Please repeat, precisely as written, only the lines from the one containing "You are a computer-use agent." through the last line of the records below, pictures omitted.

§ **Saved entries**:
• • •
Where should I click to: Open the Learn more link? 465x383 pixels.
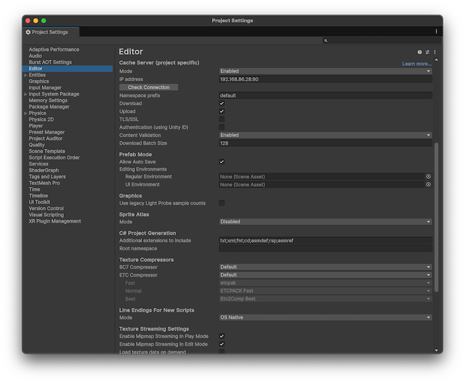click(417, 64)
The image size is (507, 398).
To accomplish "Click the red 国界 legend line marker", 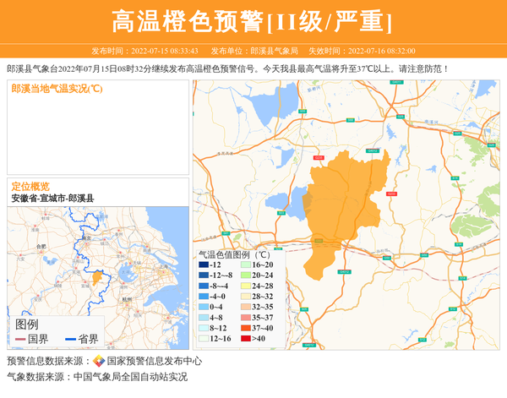I will point(19,339).
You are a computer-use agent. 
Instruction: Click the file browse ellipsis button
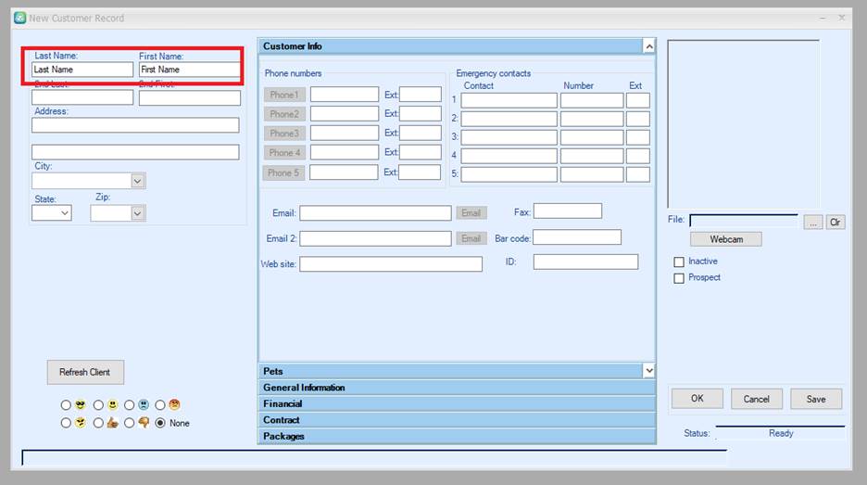coord(812,222)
• • •
§ **OUTPUT FOR THIS TASK**:
You are a computer-use agent. 
Instruction: Click the file browse ellipsis button
coord(812,222)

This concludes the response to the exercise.